Set tasks>
**A)** Copy out the passage of the adoption update starting with "Not until 2011!" and going on through "new house have?".
**B)** In the adoption update, when does the agency license expire?
**C)** Using the adoption update, explain why things slowed down for families in process even though the International Adoption Conference was meant to speed up the process.

BEGIN Quoted passage

This expires 18 months from the time of issue, and the fingerprints expire 15 months, so look on the second page and follow instructions AFTER they expire.

What is the timeframe from referral to travel? What's with all the talk of the courts slowing way down?

There was an International Adoption Conference (IAC) that Jenny attended. She said the purpose of that meeting was to streamline things and speed up the process but so much time was spent on preparing for the IAC and so much time was spent "talking", that things actually slowed down for the families in process! She said things are looking back up, and expected to hold pretty true to the 6-7 months from referral to travel timeframe for future families.

When does your agency license expire? (If it expires when families are in-process, it can slow your process WAY down and the babies grow older in orphanages waiting for their parents)
Not until 2011!

What about the dossier? Will we have to do that all over again?
She is going to check with her Pune contact, but she is pretty sure that we will only have to redo a few of those documents!

Will the money from our first adoption (about $2K) roll over into our new one?
Yes, all of it! Biggrin

When we move, how many bedrooms should our new house have?
There is no hard and fast rule as long as there is enough room in the house for 2 children and 2 adults. India has never given her problems with this.

So there ya have it! Biggrin I am so excited! Jenny was really pleasant to talk to, and she now has an assistant, so I'm hoping she'll have a faster turn around time on emails/phone calls than last time. I like that she really cares about her families and is genuinely excited for us to get a move on! And she thinks Nick is oh-so-cute, but then again, who could blame her? Wink So it looks like we'll definitely be moving forward with India! Biggrin Things are actually better than I had thought - what with not having to redo the entire dossier and ALL of our money rolling over! Yahoo Can't wait to tell DH tonight!! Biggrin

Joined: 03/16/15
Posts: 53852

I gave DH the lowdown (do people still say that?? Lol ) on the adoption last night, and he was so cute! He immediately started asking me questions about me fostering her, how old she'll be, etc. etc. Here's a synopsis about our conversation:

Me: "I spoke with Jenny today about the India program, and this is what she said..." (tell him everything listed above)

END Quoted passage
BEGIN Information provided

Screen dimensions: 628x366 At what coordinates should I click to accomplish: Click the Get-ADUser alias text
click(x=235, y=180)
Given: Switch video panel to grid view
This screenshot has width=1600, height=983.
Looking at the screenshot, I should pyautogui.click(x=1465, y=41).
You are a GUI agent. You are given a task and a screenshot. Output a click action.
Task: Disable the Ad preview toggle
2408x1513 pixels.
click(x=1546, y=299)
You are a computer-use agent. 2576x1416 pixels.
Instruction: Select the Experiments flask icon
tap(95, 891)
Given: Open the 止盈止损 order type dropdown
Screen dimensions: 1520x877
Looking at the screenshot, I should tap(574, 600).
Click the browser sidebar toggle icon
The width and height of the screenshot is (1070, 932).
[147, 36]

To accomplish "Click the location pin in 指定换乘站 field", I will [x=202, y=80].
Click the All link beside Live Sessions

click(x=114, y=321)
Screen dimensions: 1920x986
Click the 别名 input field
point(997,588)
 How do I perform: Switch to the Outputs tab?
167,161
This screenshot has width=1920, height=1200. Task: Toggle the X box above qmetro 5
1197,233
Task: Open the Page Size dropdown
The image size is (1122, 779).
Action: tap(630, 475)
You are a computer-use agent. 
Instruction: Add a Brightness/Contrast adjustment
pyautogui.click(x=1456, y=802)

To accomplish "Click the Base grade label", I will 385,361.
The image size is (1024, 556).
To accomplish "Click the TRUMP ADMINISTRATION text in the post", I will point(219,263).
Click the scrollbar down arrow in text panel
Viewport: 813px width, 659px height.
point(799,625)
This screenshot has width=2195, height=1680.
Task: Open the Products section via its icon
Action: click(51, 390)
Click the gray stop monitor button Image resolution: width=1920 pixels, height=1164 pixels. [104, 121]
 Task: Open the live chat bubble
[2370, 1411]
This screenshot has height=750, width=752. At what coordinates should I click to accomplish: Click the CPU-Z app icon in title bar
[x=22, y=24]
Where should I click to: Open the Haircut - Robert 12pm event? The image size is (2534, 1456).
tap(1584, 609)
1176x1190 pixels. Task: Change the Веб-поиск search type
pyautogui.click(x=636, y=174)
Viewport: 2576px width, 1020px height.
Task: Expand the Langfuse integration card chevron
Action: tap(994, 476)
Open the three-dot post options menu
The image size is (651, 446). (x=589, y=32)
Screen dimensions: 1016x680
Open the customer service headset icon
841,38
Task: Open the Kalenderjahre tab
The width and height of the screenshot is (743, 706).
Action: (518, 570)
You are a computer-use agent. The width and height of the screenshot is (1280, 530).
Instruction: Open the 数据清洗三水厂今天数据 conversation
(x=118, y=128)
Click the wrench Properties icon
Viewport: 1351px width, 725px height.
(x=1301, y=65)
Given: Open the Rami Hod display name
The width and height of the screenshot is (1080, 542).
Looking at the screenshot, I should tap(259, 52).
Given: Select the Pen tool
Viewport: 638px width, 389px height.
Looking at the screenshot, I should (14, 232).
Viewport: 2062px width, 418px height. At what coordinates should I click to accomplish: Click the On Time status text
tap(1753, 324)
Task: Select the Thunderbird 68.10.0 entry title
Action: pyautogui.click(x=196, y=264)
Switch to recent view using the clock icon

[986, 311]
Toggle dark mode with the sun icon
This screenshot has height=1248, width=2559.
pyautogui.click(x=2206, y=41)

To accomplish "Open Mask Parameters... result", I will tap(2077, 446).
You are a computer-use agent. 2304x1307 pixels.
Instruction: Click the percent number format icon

END Information provided

Answers per task>
**A)**
Not until 2011!

What about the dossier? Will we have to do that all over again?
She is going to check with her Pune contact, but she is pretty sure that we will only have to redo a few of those documents!

Will the money from our first adoption (about $2K) roll over into our new one?
Yes, all of it! Biggrin

When we move, how many bedrooms should our new house have?

**B)** The agency license does not expire until 2011.

**C)** So much time was spent preparing for the conference and "talking" that things slowed down for the families in process.